The song starts off slowly with just a simple acoustic guitar playing simple chords. Brian (I would say Vander Ark, but Brian's brother, Brad, plays bass in the band) then comes in with his wonderful melody paired with the perfect lyrics. Just a guy with his guitar, singing to his true love. That's the purest form of songwriting, writing a song for the one who brightens your day when the clouds, both in the sky and in your head, seem like they'll never go away.

Slowly instruments are added, starting with some subtle keyboards, then a tamborine, then a pulsing guitar until the drums kick in and pick up the pace a bit. The echoing electric guitar adds to the atmosphere of the song, and near the end there is a violin solo, rather than some stock guitar solo. You don't often see violins highlighted in songs, and it gives the song some extra flavor.

Brian sings with passion, mirroring the emotions that flood through him, barely controlled by his own levees of restraint. In the end, the emotion spills over and shows in his performance.

You are more beautiful when you awake
Than most are in a lifetime
Through the haze that is my memory well
You stayed for drama though you paid for a comedy

After building to a rich climax, then the instrumentation breaks back down, leaving both the electric and acoustic guitars to take us out where just the acoustic guitar brought us in. The song fades away and leaves your heart fuller than it was just minutes before. And if you have a love of your life like I do, a smile can't help but break out on your face. You are loved probably more than you deserve, but you are appreciative and grateful every day.



Okay, in full disclosure, I found out about this song only because it's featured prominently in the movie Rock Star, starring Mark Wahlberg and Jennifer Anniston. I know many people think it's an inane motion picture, but it's a guilty pleasure for my wife and me. If you don't take it too seriously (which it certainly doesn't), it's a lot of fun and it has a pretty good heart to it as well. It surely doesn't hurt that it's about a hair-metal band in the 80's and I was a pretty big fan of hair-metal music (although I don't hold a candle to the king of chronicling 80's metal, Chuck Klosterman.

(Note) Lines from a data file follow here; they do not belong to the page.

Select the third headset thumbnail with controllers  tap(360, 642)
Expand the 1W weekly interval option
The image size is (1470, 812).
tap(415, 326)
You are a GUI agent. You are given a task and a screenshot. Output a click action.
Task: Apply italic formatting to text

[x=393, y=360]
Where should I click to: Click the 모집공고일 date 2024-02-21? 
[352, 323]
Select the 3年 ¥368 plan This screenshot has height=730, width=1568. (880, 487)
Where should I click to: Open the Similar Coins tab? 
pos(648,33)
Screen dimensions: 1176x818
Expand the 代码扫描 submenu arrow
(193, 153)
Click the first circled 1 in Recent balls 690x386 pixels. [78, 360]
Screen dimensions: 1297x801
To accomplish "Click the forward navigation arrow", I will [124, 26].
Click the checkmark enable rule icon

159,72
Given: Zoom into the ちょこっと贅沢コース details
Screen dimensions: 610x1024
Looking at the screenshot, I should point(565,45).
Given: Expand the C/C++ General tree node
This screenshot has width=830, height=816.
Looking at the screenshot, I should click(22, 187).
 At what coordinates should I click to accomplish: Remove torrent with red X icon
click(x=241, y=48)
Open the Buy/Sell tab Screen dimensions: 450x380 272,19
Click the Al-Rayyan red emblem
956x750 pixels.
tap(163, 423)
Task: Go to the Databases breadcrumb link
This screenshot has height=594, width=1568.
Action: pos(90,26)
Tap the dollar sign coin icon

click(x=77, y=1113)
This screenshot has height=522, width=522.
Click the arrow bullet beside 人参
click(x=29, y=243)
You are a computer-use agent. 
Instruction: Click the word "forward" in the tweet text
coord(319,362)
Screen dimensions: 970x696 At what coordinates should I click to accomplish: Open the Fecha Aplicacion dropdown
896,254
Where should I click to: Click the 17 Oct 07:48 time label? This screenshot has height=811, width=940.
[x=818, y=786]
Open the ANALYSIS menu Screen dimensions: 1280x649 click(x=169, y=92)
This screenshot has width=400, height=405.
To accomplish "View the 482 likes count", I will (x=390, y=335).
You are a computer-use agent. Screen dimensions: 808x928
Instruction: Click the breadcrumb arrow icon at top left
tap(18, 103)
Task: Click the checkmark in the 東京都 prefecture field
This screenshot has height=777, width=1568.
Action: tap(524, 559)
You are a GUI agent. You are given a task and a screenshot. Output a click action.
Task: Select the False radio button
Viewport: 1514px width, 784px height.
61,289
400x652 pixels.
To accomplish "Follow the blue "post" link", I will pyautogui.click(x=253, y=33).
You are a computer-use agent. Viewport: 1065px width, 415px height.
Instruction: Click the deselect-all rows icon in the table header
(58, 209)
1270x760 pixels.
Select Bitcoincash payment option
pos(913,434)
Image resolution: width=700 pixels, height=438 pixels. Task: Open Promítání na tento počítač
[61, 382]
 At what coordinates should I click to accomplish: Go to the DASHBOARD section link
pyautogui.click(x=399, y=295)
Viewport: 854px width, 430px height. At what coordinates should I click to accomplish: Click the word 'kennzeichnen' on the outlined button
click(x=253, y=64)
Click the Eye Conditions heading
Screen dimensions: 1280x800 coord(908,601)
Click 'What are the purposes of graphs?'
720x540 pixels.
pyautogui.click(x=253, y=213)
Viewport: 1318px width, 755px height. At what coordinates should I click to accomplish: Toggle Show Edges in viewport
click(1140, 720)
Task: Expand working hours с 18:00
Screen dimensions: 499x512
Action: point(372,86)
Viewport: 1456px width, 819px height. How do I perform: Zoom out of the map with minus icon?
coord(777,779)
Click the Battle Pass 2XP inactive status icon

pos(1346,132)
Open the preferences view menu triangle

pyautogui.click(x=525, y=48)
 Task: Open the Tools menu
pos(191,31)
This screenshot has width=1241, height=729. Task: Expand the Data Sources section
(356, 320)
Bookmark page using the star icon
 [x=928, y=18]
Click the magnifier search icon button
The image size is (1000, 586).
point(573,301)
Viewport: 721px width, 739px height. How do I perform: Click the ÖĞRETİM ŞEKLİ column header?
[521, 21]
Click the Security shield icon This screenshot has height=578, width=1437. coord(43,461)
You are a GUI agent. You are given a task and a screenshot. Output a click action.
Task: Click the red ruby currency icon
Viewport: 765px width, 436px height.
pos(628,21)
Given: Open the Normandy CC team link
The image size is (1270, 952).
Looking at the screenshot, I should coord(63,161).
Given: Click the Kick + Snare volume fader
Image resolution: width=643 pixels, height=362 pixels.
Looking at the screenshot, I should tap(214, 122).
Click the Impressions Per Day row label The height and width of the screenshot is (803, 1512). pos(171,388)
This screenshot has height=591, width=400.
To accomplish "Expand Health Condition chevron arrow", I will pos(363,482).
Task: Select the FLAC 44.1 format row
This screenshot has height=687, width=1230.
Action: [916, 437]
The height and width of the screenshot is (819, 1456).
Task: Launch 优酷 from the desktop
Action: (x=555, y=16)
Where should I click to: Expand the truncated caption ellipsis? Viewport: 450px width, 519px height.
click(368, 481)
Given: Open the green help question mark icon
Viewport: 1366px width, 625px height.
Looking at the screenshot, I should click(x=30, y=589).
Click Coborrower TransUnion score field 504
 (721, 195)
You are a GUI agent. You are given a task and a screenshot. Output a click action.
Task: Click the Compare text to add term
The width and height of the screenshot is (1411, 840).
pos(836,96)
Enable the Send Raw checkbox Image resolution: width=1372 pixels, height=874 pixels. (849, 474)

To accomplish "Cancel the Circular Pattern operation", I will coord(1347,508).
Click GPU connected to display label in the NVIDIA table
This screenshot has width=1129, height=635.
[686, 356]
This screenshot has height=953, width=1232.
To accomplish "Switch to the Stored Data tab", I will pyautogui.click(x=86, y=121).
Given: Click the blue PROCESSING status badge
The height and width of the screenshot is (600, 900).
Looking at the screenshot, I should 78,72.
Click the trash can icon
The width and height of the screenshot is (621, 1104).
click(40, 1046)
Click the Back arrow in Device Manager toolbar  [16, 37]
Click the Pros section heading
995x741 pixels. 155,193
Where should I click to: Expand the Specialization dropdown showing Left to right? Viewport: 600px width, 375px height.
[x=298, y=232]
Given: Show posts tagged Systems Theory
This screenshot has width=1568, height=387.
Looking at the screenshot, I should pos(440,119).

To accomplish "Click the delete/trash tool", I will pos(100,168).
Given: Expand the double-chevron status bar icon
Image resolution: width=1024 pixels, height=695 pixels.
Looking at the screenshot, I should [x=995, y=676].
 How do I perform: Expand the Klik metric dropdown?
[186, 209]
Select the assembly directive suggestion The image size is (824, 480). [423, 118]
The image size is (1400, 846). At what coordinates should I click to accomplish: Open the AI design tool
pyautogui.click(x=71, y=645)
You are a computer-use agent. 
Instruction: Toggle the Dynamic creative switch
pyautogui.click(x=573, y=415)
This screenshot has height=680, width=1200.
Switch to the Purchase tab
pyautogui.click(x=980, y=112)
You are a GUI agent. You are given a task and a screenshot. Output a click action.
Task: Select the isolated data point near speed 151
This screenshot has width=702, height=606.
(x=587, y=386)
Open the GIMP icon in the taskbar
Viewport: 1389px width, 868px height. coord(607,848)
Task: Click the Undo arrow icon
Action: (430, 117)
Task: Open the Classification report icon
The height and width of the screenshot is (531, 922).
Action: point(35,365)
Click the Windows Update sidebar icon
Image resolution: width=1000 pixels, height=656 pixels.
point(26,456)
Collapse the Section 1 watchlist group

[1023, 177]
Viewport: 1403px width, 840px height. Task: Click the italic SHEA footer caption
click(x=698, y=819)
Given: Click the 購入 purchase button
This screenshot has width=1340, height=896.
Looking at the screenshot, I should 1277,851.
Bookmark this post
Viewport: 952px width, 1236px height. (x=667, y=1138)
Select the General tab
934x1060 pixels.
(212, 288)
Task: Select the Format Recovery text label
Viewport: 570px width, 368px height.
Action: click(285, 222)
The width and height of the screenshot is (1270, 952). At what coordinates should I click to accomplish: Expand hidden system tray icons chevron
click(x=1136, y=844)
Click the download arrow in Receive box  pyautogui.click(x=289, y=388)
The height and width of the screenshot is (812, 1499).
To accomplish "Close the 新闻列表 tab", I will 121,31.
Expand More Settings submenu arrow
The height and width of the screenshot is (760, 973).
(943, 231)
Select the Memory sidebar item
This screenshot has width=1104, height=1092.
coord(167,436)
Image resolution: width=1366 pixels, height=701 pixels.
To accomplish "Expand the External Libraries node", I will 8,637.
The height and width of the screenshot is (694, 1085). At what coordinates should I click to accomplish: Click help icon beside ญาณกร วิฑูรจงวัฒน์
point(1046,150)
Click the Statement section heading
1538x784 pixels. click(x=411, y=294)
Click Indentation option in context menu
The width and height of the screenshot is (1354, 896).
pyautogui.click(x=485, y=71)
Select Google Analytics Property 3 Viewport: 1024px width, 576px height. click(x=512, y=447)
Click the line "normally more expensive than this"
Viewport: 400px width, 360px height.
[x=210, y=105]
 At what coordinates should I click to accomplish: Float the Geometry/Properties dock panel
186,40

Another quick recommendation: if like 80's metal and haven't read Klosterman's Fargo City Rock, you've missed out big time. Go get it, today. My favorite part is where he lists albums not for how much he likes them, but by how much money you'd have to pay him to never listen to that album again. So, homework metalmaniacs: Rock Star and Fargo City Rock. There will be a test next week and you can earn extra credit by doing an essay on the environmental impact of the chlorofluorocarbons released into the atmosphere by hair-metal bands.




(Unfortunate Fact #4: Sometimes the internet sucks. You find out things that you don't want to know. While doing research for this entry, I discovered that like many songwriters who write fantastic songs for the ones they love, it often doesn't last. Brian Vander Ark and his beloved from "Colorful" did in fact break up, and it was extremely painful for him. He chronicled the flip side to "Colorful" with a track on his first solo album, Resurrection, titled "And Then You Left." I won't do another entry on that song, but I will give you some lyrics and a video link:

There were no signs
There were no warnings
Saying that it's over
All you left behind was everything

Unfortunately, it looks like she didn't stay through all the drama.)